"10 myths about gun control in Canada"

Love to go on but I'll just say this about it and not post anymore.

1) Sorry the math was not clear. Calculate based on 400 000 interviews annually by your preferred workers who bill $405k/a (which is the number given to the artbitrator by the Ontario government). Your idea, not mine. Consider that it may take an hour to conduct the interview and write up the report, and don't expect any doctor to sign anything too specific in terms of risk level, so there is going to be a lot of highly qualified language. You will get a number that is around $100mm for labour alone. Now consider that this is a government program related to firearms, and look up what the long gun registry was projected to cost versus what it actually cost the taxpayer. Consider that the lowliest clerk in the RCMP who will be filing all these reports is costing $100k with pension plan and benefits. Anyone who would be qualified to evaluate the report (and basically nobody who works for the police is qualified, so it is hypothetical) is costing $200k. $200mm/a is in the ballpark for your program, and it would almost surely end up higher.

2) Public perceptions of the risk of violence associated with mental illness are overstated.
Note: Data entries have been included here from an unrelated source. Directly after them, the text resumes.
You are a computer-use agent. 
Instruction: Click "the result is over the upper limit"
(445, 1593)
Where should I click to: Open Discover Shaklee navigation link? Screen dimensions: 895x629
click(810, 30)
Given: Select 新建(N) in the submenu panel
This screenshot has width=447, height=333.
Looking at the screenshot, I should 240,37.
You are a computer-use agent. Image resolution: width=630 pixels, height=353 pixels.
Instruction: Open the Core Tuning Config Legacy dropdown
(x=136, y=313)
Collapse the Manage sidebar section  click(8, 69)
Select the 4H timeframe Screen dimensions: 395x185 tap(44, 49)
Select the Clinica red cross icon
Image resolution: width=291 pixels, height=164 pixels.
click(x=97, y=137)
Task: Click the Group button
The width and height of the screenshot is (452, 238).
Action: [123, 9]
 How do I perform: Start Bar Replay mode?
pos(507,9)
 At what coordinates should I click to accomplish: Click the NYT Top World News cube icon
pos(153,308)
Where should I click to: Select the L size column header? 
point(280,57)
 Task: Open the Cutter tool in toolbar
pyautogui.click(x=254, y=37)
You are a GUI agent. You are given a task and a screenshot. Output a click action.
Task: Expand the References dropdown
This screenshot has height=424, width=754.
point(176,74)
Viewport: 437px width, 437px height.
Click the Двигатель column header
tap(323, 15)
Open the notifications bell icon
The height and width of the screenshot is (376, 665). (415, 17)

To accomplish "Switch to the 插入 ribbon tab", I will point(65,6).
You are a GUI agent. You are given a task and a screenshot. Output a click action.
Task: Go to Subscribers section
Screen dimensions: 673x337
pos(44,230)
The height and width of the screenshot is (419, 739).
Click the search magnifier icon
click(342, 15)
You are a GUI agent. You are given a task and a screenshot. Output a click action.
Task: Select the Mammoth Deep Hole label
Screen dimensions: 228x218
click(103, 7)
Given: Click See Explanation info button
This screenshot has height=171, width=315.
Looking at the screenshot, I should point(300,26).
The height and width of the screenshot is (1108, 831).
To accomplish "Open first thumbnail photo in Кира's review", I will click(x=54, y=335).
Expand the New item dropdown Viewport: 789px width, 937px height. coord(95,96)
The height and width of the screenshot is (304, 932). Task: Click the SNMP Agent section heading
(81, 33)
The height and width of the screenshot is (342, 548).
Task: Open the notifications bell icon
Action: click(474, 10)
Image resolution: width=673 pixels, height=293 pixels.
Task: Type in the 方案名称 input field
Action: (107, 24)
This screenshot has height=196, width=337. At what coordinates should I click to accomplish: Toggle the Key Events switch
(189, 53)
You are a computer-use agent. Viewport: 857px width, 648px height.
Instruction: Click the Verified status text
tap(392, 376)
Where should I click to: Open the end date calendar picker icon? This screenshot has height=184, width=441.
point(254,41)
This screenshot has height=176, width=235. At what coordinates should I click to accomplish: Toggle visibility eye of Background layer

If you do a google scholar search, there are about 900 000 papers all saying similar things. These people are unable to get out of bed, they are not hurting anybody.

3) It is deeply stigmatizing to mentally ill people to talk the way you are talking. Please look into it more deeply.

4) There are 50 000 problems in this country, but firearms violence by licensed people ain't one. If we want to spend money on mental health, I could give you a hundred ideas based on my experience as a volunteer. An expensive Orwellian forced-interview program, run by the fine people who brought you High River, is not one of them.